没几分钟,客厅里已经站满了同样装扮,模样却是千奇百怪的恐怖的鬼兵。再听到一阵仿佛从几千几万米深的地底下幽幽传来的低沉又飘乎不定的“收……魂……”声,这些鬼兵开始无声无息地朝赵钱他们慢慢移动、渐渐逼近,鬼兵脚下正慢慢流淌的黑雾也紧随着脚步不住地上下、左右翻滚。

“站住!各位鬼差,你们在鬼界也是修为不易,如今就不要再往前进了,否则,休怪我们兄弟不客气!”将手中飞剑虚虚挽了个剑花,徐南沉声发出警告。
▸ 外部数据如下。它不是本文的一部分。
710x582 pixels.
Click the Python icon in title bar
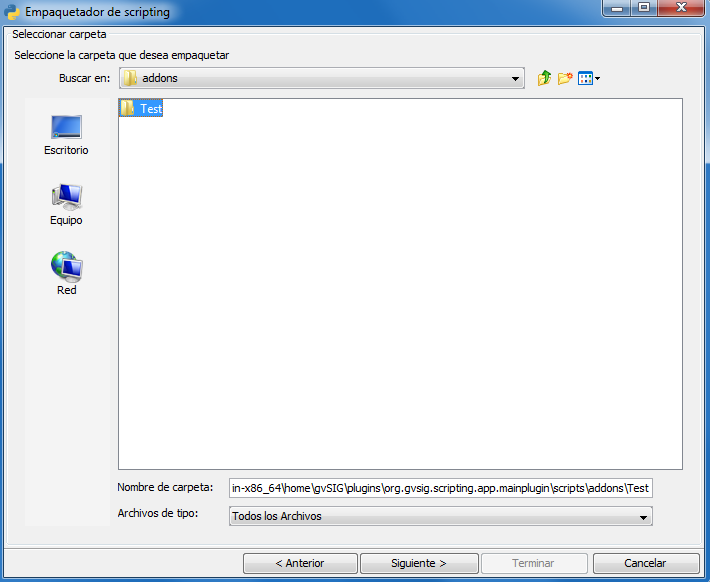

“大胆!”随着一个令人毛骨悚然的冷冰冰的声音,众鬼兵闻声止步,他们的前面蓦然出现一黑一白两个足足有两人高的修长却让人心冷寒的身影。

一身长袍拖地,高高的方士帽下是张死灰的脸,黑黑的毫无一丝生气的眼圈,乌青的口里垂下一条长长的血红的舌头,手里还紧紧地握住一根正在黑雾中自行飘荡的招魂幡。那幡上,血红的幡面闪着一个巨大的白白的“招”字,一串拳头大小的骷髅珠在两个黑黑的狰狞的牛角上荡来荡去,细小的黑孔内还有丝丝鬼气外泄。两个身影都是同样的打扮,只有那长袍颜色不同,一个惨白,一个乌黑!给人的感觉就是一片死寂!
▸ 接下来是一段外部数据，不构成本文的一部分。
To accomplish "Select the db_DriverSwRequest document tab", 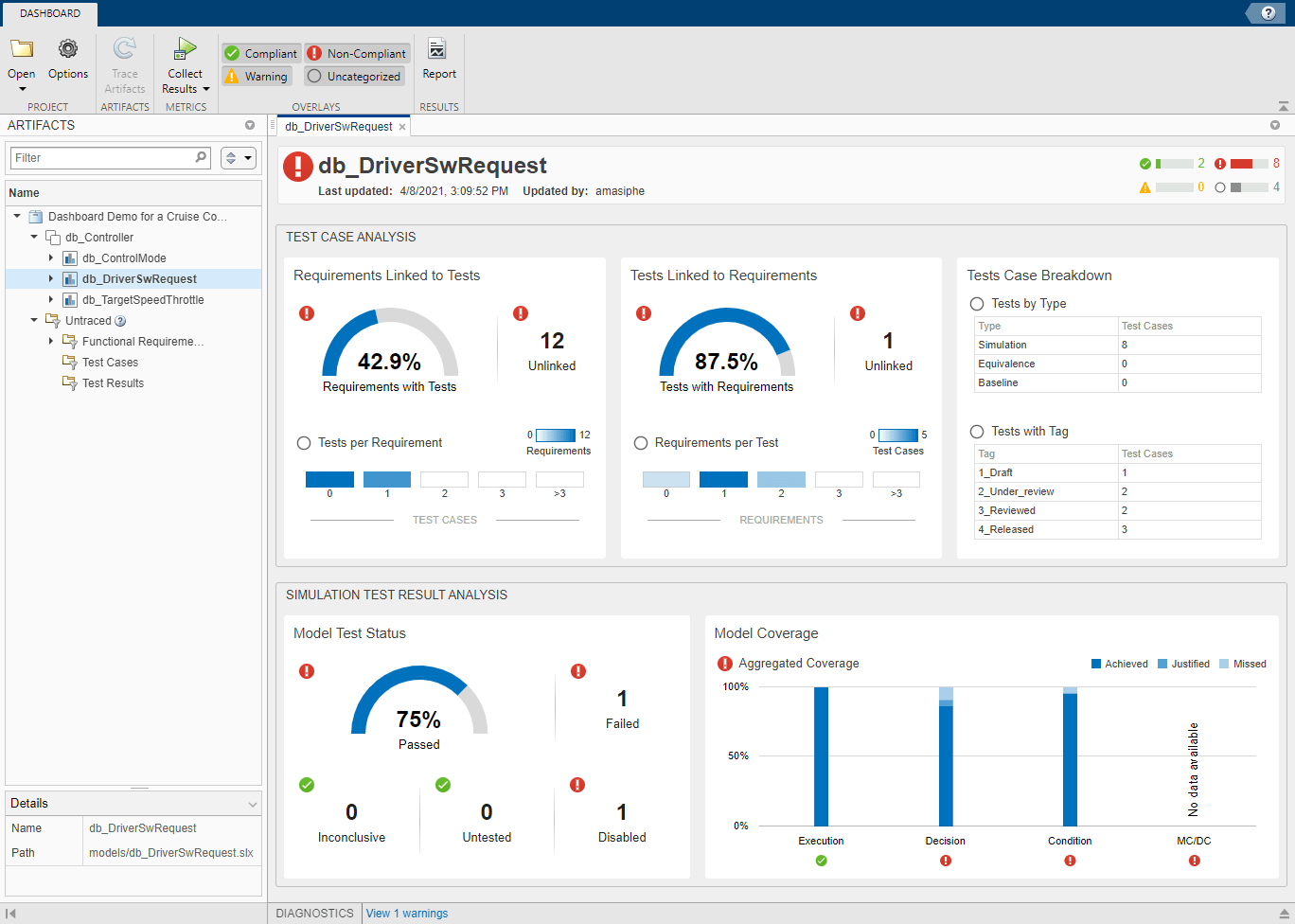I will tap(338, 127).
“黑白无常?!”吴长老心中一凛,眼中精光大盛,急急发出神念提醒三个年轻人小心。

没想到这地府对许琴的魂魄如此重视,牛头马面都没出来,身份较高的黑白无常倒是先露面了!他们这几年在这镇鬼定魂阵里也着实吃了不少的苦头哇!吴长老惊讶之余,心里也免不了有几分自得。

“吴长老,黑白无常不是应该手里拿着哭丧棒吗?怎么换成了招魂幡了?”看着两个无常鬼手中的武器,赵钱十分不解,遂小心翼翼地问。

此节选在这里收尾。